• TO BE DONE
1. Name every chemistry software package mentioned in the CP2K mailing-list message.
2. Write the next part of the CP2K mailing-list message, continuing from its final sentence.

• DOCUMENT TEXT
[CP2K:619] Re: How do I generate PSF ?

Jack Shultz jackyg... at gmail.com
Tue Jan 22 02:34:10 UTC 2008


Axel,
I am still trying to figure out what to turn to for tutorials and
literature. Whether I should turn to Amber, GROMACs or QE tutorials. Got an
academic license for Amber which is on its way. You said Amber would be much
better to learn on than CP2K, so I will look over that material first. I
understand there is no exact correlation between what I learn in one
chemistry package to another...but just trying to figure out where to start
seems hard.

Jack

On Jan 21, 2008 10:42 AM, Axel <akoh... at gmail.com> wrote:

>
>
>
> On Jan 21, 2:06 pm, "Jack Shultz" <jackyg... at gmail.com> wrote:
> > My goal is to learn how to design a covalent bond-breaking reaction
> model.
> > So I do what usually works for me with most applications, take an
> example I
> > know works 2gly_CI-NEB.inp but I try to build the inital and final
> images
> > using H2O2, H2O & O2 molecular files. I modified these files.

• INFORMATION SHOWN
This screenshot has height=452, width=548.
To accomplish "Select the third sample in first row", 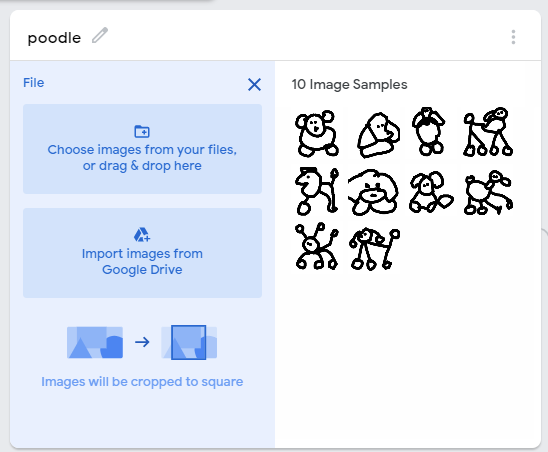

• ANSWERS GIVEN
1. Amber, GROMACs, QE, CP2K

2.
> >
> > I only want the final geometry to represent two water molecules and one
> > diatomic oxygen with sufficient distance to make any weak interactions
> such
> > as hydrogen bonds non-existent So I've displaced them 2 angstroms along
> x
> > and now I tried 1 angstrom along y.
> > So I guess I can use that triangle formula since it is only two axis.
> 2sqr +
> > 1sqr = csqr = 5 so c = sqrt 5 < 2.8 ... maybe not enough distance.
> > As far as the FF goes, can you point me to an example that has FF
> configured
> > correctly for a bond-breaking reaction? Moreover, are there any
>
> almost all traditional classical (pairwise additive) force fields do
> not support bond breaking.
>
> if you want to look at bond breaking, why not use semi-empirical
> or DFT? then you don't need to provide topology information.
>
> in the danger of repeating myself. please go an _first_ study a bit
> on how the various modeling methods work, what they can do and
> don't try to do too many things at the same time (NEB is really very
> much at the end of this 'food chain'). it will pay off in time, and
> you
> don't have to ask about things, that puzzle you now, but are
> essentially trivial.
>
> cheers,
>   axel.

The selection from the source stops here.